How Time-Based Graphs Can Deceive You, And Why You Should Run Real Experiments

Occasionally I see how well-intentioned people try to improve their online business by using graphs in a misleading way. With access to powerful analytical tools (ex: Google Analytics), designers, business owners and marketers hunger to increase the metrics displayed on their beautiful graphs - a good thing. Unfortunately many are lured into a sort of time-based analysis for their decision making. The common and deceiving practice involves making a site-wide change followed by a comparison of some conversion rate before and after the day of the change. Such an approach although intuitively correct may be highly deceiving as it lacks sensitivity. In reality there are just too many outside forces acting on your graphs that will pollute your analysis. It is therefore superior to setup a properly controlled experiment instead of doing time-based comparisons.

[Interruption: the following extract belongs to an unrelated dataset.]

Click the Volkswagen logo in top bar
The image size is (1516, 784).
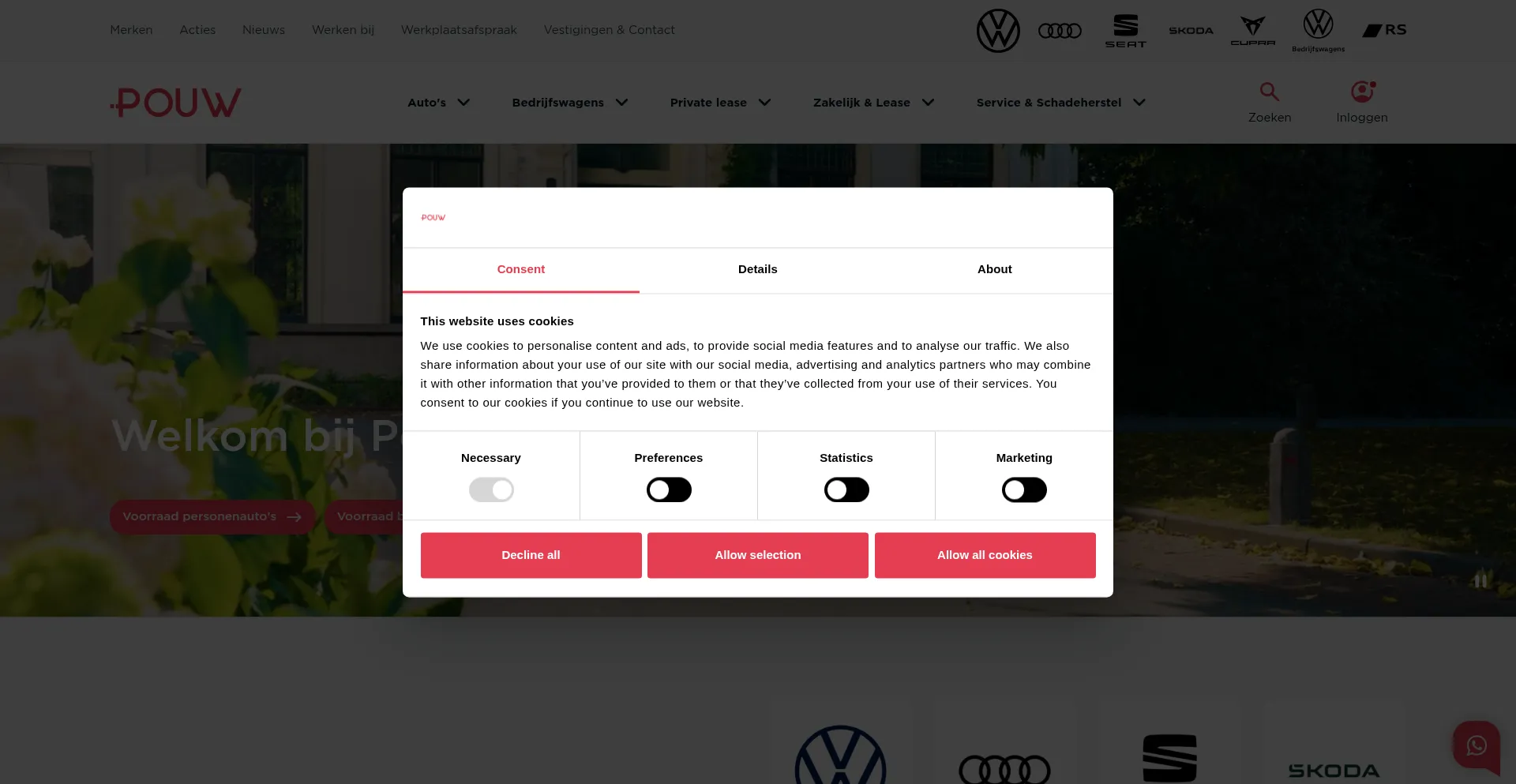[x=998, y=31]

Time-Based Comparison: In A Perfect World

Intuitively it makes sense to roll out a change on your site and then hope to see its effect in a graph, a day, a week or a month later. Given that most people have access to GA for their site, this may be the simplest, cheapest and fastest way to validate an improvement (or so some might believe). Unfortunately such a comparison only works in graphs which have rather stable data, such as the one below:

Best Tests
The perfect world scenario: daily conversion rates visibly affected by a change

Time-Based Comparison: In The Real World

In the real world data isn't flat or stable. Real data has variations, irregularities, spikes, and fluctuations and this is where our time-based comparisons break down. Take a look at a real data sample snippet below which contains 2 months of sales. In the first month the conversion rate was 9.16% and in the second month the conversion rate moved up to 9.84%. Please keep in mind that no known changes were implemented during these two time frames and yet there was a relative increase of +7.42% from pure uncontrolled fluctuation.

Best Tests
The real world scenario: daily conversion rates (sales) for an unchanged control containing fluctuations

Deceiving Winners & Losers

Now imagine if we were to introduce a change somewhere in the middle between the end of the 1st month and the start of the 2nd month. Let's say that it's a negative change with a -5% decrease to sales. We would first have to make an assumption that without any changes the conversion rate shouldn't change between one month and another (and remember that it did). Continuing with our faulty assumption we might then compare the first time frame (before the change) to the second time frame (after our change). Seeing any increase in the graph we might keep the change, or roll back to an older version of our site if we observe a decrease.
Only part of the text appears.